So suddenly, modern Indian food is the new rage. Indian Accent is the most difficult table to book for dinner in Delhi.

In Bombay, you need to reserve ahead to get into Masala Library. At the Taj group, the template for fancy Indian restaurants going forward is Hemant Oberoi’s massively successful Varq at the Taj Man Singh in Delhi.

 

At the Oberoi group, Amaranta in Gurgaon is easily the best Indian restaurant the Oberois have ever opened themselves, while Ziya, the Vineet Bhatia place in Bombay, is now packing the punters in night after night despite its large size and high prices. And abroad, the world’s most celebrated Indian chef is Gaggan Anand whose eponymous Bangkok restaurant is the first Indian restaurant to make it to the top 20 in the San Pellegrino list of the world’s Top 100 restaurants. (Not one restaurant from India makes the 100, which either tells you what they think of Indian restaurants or how unrepresentative the list really is – depending on your perspective.)

 

   So why has modern Indian food suddenly taken off? My view is that “modern Indian” is less a specific cuisine than a family of trends. There have been restaurants in London serving what could be called modern Indian as far back as the 1980s. Floyd Cardoz opened Tabla, which offered an innovative take on Indian food for New Yorkers, in 1998 to great initial acclaim. (For what its worth, I was a huge fan.) And Indian chefs have been experimenting with modern dishes since the 1970s.
***
• **Given instruction 1**
According to the passage on modern Indian food, in what year did Floyd Cardoz open Tabla?
• **Given instruction 2**
From the passage on modern Indian food, return the stretch from "In Bombay, you" through "Singh in Delhi.".

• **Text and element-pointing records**
***
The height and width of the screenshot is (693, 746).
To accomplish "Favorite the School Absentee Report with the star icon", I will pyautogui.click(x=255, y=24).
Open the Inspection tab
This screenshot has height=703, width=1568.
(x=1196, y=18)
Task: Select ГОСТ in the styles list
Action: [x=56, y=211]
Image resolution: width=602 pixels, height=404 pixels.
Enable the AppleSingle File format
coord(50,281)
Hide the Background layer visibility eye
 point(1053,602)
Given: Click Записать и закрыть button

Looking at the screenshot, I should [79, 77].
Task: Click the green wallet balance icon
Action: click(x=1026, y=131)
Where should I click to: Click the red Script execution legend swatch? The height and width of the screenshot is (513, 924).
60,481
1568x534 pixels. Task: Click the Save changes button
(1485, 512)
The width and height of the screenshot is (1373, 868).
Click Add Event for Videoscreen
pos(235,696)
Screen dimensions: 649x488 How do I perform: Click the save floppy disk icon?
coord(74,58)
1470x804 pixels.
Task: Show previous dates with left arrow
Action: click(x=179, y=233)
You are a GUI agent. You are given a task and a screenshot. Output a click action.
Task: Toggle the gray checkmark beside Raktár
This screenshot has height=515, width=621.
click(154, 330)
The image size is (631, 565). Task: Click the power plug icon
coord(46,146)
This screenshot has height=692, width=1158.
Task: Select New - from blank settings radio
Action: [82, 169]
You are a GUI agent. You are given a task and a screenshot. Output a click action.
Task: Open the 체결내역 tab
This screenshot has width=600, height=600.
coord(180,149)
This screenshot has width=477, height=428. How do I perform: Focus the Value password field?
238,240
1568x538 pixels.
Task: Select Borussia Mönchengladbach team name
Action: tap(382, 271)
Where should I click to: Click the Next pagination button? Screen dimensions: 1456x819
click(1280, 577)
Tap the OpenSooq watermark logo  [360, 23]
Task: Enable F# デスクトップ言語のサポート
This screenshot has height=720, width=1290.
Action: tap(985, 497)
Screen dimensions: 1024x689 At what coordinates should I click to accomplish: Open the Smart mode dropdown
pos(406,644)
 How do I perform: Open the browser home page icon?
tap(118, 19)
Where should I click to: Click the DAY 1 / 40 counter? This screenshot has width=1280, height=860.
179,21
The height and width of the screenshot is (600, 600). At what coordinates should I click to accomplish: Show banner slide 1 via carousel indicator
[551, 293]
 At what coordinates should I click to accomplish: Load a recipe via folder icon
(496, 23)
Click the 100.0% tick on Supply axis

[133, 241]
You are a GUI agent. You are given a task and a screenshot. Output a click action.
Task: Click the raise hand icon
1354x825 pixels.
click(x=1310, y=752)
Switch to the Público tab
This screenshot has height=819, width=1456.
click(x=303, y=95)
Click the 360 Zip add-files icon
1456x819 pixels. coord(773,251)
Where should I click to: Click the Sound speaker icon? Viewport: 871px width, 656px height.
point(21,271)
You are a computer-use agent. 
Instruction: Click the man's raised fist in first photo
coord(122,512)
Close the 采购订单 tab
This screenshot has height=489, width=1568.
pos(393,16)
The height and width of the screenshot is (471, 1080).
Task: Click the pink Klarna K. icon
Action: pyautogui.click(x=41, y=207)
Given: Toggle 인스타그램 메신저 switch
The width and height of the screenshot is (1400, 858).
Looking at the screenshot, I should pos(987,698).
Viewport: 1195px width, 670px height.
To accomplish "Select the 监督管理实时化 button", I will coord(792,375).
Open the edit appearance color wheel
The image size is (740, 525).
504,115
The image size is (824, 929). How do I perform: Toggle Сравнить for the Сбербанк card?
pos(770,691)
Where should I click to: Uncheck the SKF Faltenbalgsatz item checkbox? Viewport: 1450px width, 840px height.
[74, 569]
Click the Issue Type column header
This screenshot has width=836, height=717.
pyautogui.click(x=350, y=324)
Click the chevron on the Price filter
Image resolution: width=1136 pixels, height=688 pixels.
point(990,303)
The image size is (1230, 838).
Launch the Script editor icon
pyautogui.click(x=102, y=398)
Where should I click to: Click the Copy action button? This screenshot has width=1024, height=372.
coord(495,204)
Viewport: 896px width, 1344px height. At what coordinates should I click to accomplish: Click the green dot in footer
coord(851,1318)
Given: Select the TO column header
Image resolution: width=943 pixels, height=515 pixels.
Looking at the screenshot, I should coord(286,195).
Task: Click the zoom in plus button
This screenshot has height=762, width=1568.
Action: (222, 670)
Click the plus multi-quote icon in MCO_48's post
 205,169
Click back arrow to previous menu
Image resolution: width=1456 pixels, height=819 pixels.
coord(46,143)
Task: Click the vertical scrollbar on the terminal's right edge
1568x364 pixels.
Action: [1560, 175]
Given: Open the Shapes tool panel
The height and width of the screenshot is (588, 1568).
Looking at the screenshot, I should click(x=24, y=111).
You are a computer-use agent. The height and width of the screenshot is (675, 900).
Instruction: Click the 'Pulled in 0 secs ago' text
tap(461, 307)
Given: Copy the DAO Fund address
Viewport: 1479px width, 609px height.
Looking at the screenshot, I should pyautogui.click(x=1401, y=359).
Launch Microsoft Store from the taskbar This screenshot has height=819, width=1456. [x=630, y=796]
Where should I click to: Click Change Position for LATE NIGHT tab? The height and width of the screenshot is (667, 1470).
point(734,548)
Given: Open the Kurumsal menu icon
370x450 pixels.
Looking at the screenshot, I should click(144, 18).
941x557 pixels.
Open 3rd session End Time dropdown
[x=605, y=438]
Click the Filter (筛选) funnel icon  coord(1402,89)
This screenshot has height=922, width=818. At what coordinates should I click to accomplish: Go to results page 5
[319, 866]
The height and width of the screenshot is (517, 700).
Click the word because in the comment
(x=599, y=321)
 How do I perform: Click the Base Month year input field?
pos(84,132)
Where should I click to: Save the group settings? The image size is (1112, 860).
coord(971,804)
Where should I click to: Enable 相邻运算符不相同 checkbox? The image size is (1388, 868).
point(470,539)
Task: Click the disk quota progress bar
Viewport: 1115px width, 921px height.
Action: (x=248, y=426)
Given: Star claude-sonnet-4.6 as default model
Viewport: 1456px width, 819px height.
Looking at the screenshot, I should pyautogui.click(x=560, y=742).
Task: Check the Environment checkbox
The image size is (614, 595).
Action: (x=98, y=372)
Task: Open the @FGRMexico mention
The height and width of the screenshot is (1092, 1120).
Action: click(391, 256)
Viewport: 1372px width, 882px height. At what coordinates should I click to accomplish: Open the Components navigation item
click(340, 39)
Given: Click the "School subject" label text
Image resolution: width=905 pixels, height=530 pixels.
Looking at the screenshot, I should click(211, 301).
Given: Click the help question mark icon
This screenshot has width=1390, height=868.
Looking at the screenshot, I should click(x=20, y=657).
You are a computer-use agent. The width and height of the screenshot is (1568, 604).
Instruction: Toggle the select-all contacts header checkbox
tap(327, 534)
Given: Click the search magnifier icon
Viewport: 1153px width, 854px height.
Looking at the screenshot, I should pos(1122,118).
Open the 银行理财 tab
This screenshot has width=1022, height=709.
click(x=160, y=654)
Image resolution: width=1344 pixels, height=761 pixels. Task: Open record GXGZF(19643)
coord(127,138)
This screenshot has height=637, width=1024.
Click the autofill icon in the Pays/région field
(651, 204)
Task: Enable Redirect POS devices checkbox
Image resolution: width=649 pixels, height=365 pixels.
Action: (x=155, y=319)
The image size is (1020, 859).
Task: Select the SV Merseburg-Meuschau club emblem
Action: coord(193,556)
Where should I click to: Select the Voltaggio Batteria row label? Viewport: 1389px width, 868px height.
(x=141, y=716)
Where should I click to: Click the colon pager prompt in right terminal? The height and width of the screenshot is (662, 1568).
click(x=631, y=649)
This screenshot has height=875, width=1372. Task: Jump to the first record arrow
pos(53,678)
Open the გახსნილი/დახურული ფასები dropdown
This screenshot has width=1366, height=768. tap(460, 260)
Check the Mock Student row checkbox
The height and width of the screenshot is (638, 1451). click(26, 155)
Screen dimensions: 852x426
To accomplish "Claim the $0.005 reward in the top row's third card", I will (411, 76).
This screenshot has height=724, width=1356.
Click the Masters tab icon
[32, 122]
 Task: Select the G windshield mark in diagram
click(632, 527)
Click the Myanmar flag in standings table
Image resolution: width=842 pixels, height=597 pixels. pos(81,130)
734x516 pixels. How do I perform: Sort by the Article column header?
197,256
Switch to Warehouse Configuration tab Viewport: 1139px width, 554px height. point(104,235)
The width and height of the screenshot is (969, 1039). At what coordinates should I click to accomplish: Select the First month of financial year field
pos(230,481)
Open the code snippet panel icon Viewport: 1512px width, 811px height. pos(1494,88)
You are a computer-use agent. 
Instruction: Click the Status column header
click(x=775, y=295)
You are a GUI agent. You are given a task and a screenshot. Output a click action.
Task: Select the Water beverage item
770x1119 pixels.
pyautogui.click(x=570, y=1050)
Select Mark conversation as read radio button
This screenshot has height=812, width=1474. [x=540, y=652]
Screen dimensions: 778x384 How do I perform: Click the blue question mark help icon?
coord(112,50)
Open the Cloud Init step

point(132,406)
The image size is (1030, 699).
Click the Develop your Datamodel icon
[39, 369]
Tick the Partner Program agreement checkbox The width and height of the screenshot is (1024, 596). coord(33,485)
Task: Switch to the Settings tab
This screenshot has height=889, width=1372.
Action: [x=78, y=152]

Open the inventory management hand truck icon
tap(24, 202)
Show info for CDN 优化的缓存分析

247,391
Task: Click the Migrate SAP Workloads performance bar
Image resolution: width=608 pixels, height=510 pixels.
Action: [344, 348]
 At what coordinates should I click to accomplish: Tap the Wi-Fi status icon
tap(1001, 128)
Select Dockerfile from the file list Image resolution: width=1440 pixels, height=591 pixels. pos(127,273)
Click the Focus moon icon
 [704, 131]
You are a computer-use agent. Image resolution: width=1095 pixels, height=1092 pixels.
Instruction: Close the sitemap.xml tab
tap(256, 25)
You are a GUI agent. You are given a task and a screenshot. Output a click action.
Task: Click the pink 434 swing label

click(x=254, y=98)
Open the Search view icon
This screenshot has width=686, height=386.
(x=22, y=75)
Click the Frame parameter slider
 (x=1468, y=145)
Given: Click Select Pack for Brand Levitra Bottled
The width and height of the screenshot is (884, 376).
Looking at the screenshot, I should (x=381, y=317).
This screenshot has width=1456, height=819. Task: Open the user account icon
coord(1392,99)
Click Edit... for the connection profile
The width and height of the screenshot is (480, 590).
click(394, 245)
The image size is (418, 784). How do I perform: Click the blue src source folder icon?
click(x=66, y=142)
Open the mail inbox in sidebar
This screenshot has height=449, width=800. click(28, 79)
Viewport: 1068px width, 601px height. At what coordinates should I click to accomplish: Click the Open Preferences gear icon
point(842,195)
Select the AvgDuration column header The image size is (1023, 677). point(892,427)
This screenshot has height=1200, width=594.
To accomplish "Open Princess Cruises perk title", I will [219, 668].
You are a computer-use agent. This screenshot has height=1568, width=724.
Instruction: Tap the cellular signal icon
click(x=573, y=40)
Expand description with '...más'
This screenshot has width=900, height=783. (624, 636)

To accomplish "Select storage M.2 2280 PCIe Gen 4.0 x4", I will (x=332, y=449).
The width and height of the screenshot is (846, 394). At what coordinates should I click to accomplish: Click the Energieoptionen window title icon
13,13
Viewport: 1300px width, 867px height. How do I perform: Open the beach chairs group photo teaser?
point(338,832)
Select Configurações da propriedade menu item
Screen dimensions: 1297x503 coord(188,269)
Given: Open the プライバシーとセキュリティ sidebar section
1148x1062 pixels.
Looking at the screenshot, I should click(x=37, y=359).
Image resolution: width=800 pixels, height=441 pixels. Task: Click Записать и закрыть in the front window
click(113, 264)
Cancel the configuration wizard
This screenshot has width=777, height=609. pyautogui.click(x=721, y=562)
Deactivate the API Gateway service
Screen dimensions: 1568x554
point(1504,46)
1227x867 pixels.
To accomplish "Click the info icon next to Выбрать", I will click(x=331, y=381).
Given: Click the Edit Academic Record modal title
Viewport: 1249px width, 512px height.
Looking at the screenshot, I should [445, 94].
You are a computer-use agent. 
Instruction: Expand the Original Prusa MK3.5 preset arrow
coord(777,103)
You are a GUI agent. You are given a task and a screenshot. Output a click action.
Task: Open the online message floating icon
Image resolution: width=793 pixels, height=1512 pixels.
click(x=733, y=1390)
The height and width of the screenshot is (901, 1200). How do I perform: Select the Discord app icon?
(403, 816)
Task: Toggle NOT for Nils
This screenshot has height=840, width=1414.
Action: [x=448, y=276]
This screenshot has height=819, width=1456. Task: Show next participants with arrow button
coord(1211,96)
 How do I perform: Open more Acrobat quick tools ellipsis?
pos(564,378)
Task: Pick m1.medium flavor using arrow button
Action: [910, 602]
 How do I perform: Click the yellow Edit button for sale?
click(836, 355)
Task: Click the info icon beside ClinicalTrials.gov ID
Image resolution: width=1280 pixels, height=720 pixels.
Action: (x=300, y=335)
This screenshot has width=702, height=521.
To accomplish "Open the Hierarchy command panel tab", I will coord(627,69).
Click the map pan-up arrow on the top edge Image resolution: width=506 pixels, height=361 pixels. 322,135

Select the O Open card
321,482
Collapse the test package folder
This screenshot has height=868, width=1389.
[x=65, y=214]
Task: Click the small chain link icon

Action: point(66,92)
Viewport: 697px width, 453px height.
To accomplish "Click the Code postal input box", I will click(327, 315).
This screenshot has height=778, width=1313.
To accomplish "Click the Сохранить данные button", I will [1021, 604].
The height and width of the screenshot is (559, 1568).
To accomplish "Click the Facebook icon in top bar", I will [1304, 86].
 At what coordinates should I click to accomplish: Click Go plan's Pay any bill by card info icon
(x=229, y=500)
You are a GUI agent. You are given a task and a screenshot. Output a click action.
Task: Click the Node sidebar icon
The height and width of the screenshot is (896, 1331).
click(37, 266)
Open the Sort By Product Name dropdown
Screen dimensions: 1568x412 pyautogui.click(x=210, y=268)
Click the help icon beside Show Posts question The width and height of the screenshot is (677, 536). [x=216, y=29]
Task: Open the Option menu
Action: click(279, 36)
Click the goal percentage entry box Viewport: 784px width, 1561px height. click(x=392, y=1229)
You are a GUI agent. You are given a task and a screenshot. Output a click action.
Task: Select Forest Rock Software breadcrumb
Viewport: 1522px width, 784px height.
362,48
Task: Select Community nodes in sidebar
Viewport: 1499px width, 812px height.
***
• **Answer 1**
1998

• **Answer 2**
In Bombay, you need to reserve ahead to get into Masala Library. At the Taj group, the template for fancy Indian restaurants going forward is Hemant Oberoi’s massively successful Varq at the Taj Man Singh in Delhi.